begin THE INPUT

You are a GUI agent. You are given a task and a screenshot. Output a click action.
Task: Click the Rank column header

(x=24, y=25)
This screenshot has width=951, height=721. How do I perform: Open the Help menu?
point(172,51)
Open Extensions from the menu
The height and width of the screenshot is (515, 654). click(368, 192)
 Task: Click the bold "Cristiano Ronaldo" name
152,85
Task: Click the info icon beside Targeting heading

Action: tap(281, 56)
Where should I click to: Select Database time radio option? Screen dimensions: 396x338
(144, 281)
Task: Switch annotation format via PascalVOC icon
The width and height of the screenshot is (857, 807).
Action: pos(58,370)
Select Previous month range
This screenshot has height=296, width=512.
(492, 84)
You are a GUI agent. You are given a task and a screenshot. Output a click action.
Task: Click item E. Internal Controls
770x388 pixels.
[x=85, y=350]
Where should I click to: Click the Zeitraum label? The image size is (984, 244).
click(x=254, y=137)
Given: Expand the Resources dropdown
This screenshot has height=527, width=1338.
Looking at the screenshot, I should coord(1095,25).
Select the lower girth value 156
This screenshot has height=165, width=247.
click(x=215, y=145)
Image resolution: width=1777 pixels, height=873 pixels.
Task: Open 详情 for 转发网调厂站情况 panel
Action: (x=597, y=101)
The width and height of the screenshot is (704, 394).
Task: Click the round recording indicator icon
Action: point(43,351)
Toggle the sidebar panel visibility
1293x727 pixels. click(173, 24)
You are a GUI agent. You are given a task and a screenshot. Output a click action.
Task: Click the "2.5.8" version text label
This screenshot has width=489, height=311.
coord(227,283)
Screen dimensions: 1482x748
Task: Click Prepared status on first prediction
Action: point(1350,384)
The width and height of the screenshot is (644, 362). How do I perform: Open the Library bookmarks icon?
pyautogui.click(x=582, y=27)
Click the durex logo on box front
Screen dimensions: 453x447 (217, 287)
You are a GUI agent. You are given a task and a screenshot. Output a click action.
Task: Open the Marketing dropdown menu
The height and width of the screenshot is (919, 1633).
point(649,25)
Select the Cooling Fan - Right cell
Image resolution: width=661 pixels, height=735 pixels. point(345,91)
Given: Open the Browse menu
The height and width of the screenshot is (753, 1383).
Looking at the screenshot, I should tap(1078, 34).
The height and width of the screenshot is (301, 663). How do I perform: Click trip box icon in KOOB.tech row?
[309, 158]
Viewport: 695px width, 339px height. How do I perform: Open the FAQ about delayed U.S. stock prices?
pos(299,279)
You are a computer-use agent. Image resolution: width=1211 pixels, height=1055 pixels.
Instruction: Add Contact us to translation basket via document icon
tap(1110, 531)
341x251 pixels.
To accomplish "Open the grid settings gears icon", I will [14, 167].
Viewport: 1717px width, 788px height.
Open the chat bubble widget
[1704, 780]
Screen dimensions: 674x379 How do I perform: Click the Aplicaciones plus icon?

end THE INPUT

§ EXERCISE OBJECTIVE: Can you express the material from the line containing "Click the durex logo on box front" up to and including the line containing "[1704, 780]" as a JSON list of strings, one string per line, with blank lines omitted and nothing else included?

§ THE REPLY:
[
  "Click the durex logo on box front",
  "Screen dimensions: 453x447 (217, 287)",
  "You are a GUI agent. You are given a task and a screenshot. Output a click action.",
  "Task: Open the Marketing dropdown menu",
  "The height and width of the screenshot is (919, 1633).",
  "point(649,25)",
  "Select the Cooling Fan - Right cell",
  "Image resolution: width=661 pixels, height=735 pixels. point(345,91)",
  "Given: Open the Browse menu",
  "The height and width of the screenshot is (753, 1383).",
  "Looking at the screenshot, I should tap(1078, 34).",
  "The height and width of the screenshot is (301, 663). How do I perform: Click trip box icon in KOOB.tech row?",
  "[309, 158]",
  "Viewport: 695px width, 339px height. How do I perform: Open the FAQ about delayed U.S. stock prices?",
  "pos(299,279)",
  "You are a computer-use agent. Image resolution: width=1211 pixels, height=1055 pixels.",
  "Instruction: Add Contact us to translation basket via document icon",
  "tap(1110, 531)",
  "341x251 pixels.",
  "To accomplish \"Open the grid settings gears icon\", I will [14, 167].",
  "Viewport: 1717px width, 788px height.",
  "Open the chat bubble widget",
  "[1704, 780]"
]